Building Databases Via Sequence Algebra

by

Huen Y.K.

CAHRC, P.O.Box 1003, Singapore 911101
http://web.singnet.com.sg/~activweb/
Related URL-sites: http://web.singnet.com.sg/~huens/
email: huens@mbox3.singnet.com.sg

(A short communication - 1st released: 28/12/97, Revised:28/12)


Abstract

Combining sequence algebra and list processing functions in Macsyma, this paper shows how to build a small database engine in minutes in your own backyard. Databases have come a long way and have become very sophisticated, so much so that learning to use one has become a major undertaking. There are occasions where one needs only a simple database for local use.
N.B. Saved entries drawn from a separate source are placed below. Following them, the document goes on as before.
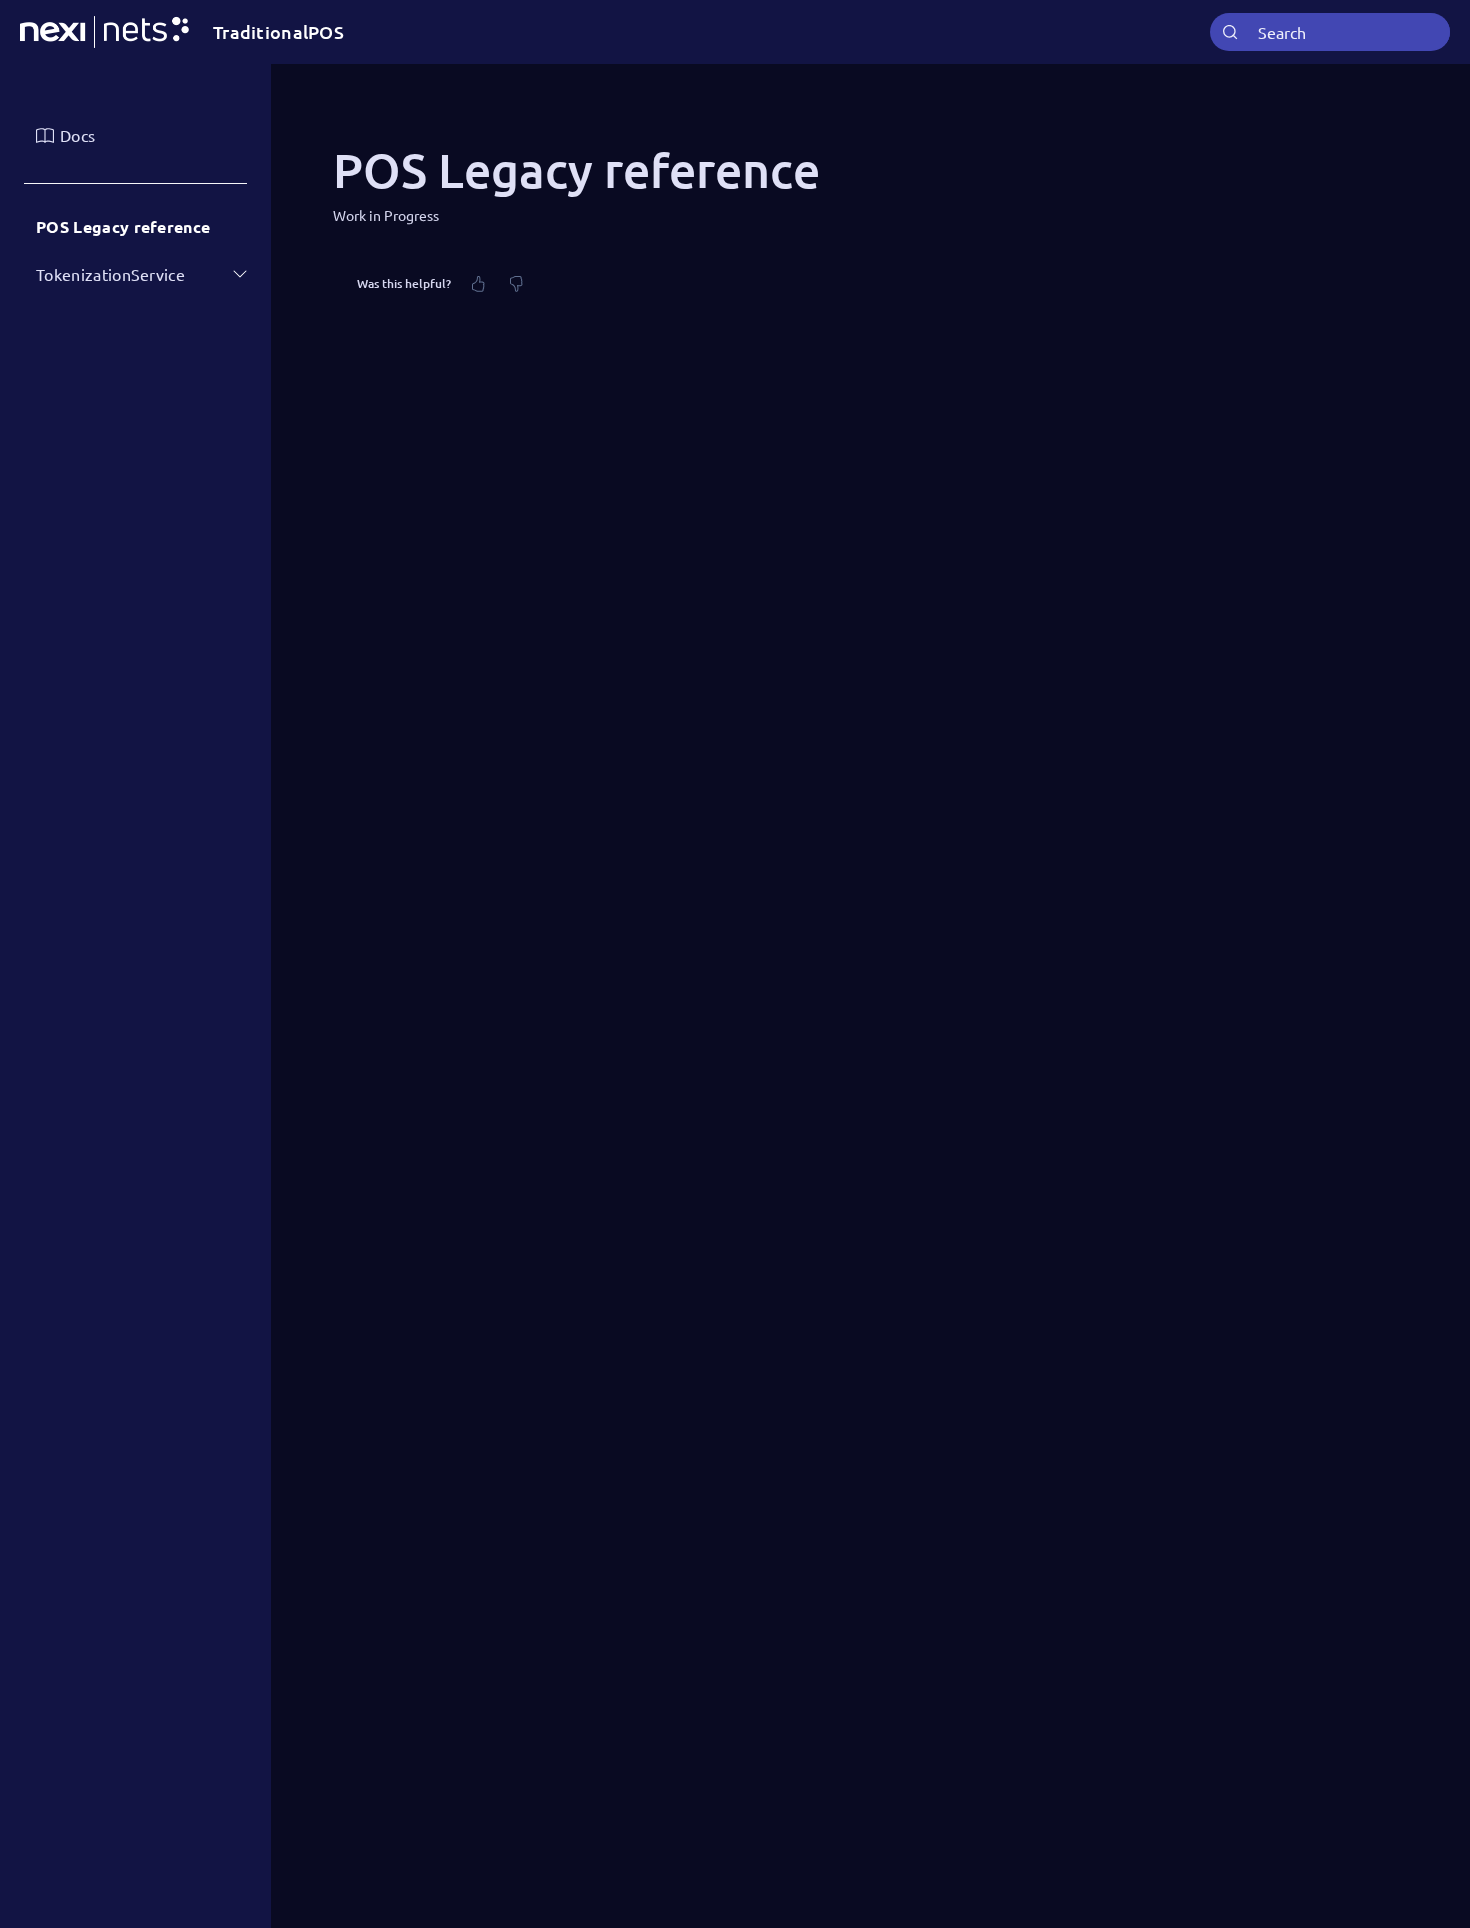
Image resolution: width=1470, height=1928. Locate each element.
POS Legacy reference (123, 226)
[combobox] (1330, 32)
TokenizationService (110, 274)
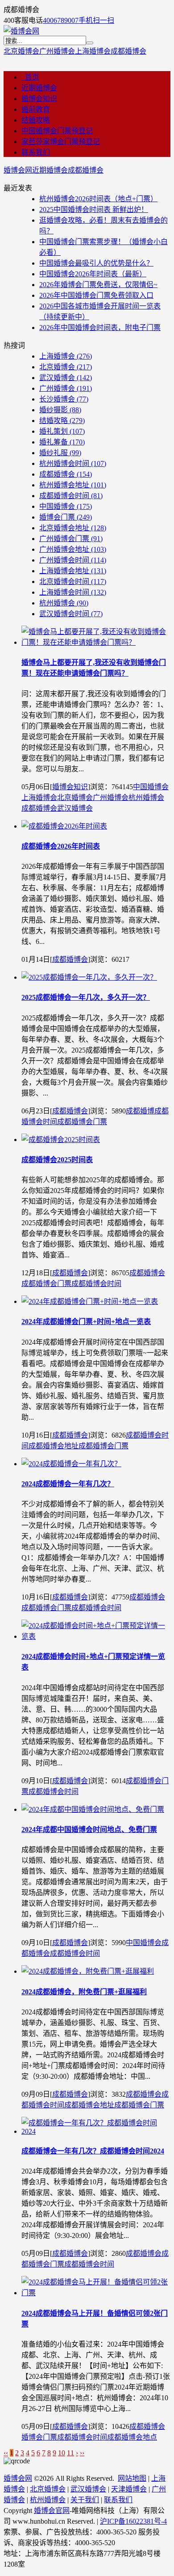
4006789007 (61, 20)
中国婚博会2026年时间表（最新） (92, 274)
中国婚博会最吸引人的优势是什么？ (96, 263)
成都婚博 (140, 1111)
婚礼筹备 (62, 442)
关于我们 (84, 2500)
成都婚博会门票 (82, 1121)
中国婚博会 (65, 506)
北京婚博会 (21, 51)
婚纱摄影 (60, 410)
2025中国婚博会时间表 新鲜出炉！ (93, 209)
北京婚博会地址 (72, 528)
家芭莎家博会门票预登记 (60, 141)
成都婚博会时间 (71, 495)
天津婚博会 (129, 2489)
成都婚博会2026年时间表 (60, 846)
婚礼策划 (62, 431)
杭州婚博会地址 (72, 485)
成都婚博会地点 (132, 2437)
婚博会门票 (65, 517)
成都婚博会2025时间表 (57, 1159)
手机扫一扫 (96, 20)
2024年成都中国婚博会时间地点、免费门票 (89, 1829)
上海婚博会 (93, 51)
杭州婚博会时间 (72, 463)
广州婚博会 (57, 51)
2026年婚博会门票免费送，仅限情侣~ (98, 284)
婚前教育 (35, 109)
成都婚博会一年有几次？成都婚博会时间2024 (92, 2151)
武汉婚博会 (65, 377)
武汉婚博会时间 (71, 614)
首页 (30, 77)
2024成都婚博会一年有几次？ (67, 1484)
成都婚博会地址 (54, 1446)
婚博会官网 (52, 2510)
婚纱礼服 (60, 453)
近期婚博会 (39, 88)
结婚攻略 (35, 120)
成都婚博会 (128, 51)
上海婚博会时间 (72, 592)
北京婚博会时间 (72, 581)
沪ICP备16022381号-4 (133, 2521)
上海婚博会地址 (72, 571)
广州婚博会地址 (72, 549)
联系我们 (35, 152)
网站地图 (132, 2478)
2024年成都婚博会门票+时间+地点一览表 (86, 1321)
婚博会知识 (39, 98)
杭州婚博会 (63, 603)
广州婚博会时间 (72, 560)
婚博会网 (18, 170)
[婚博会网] (21, 31)
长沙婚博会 (63, 399)
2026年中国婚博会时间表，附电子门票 (100, 327)
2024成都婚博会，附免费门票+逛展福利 (84, 1992)
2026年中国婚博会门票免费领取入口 (96, 295)
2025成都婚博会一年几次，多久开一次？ (85, 997)
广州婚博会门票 (71, 538)
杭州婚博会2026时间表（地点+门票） (98, 199)
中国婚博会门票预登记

A very simple database complete with its own search engine can be built from a template in minutes using a symbolic software called Macsyma 2.2. Although it is no match to the plethora of commerical database programs, nevertheless its simplicity might be difficult to ignore if the present trend of migration of data processing from servers to clients' sides is anything to go by.


1. Introduction

The developments of databases have come a long way with today's plethora of choices such as VB Data Access Objects, Open Database Connectivity (ODBC), Remote Data Objects, OLE DB, ActiveX Data Objects, dBASE, Btrieve, Paradox, FoxPro and ODBC data sources. The choices are bewildering and the learning curves steep. For small local database, these seem like overkills. This paper describes a very simple database which you can setup in minutes using Macsyma 2.2. It is crude but if you wish to transmit your database together with the search engine across the web to your readers, you will begin to appreciate why such a database has it niche. Conventional database across the web cannot be used without involving a server which means time delay in signal transmissions and receptions. The project demonstrates once again the increasing number of potential applications arising from sequence algebra.

The outer-product of two discrete number sequences F1(x) and F2(y) will generate a 2D- number sequence involving order-variables x and y. One can extend this paradigm to an nD-sequence by the outer product of n x 1D-sequences. Sequences are simply lists in algebraic format. These can be easily converted over to list format and manipulated by powerful list processing functions available in the LISP language. This paper shows Macsyma 2.2 can be used for this purpose [3].

In Hgram graphical format, we start with 2D cartesian graphs as primitives. Since printed pages and computer screens are 2-dimensional, one needs to overcome visual limitations by using Hgram graphs [1(iii),(iv) and (v)]. To build a 4D-graphical space, we use 2 x 2D-subgraphs as primitives. Given a 4D-point expressed in list format as P = [a,b,c,d], we can partition this into sublists given by P = [[a,b], [c,d]]. The first list [a,b] is plotted in the first 2D-subgraph and the second in the second subgraph. Whereas the first subgraph has a static graphical origin, the second subgraph has a dynamic graphical orgin anchored on the nonstationary point [a,b]. It might appear that there is no connection between Hgram graphs and sequence algebra but there is since both are concerned with multidimensional visualisation. In fact a 1D sequences can be regarded as a discrete cartesian axis. In this paper, the starting point of building a database is via the outer product of 1D sequences.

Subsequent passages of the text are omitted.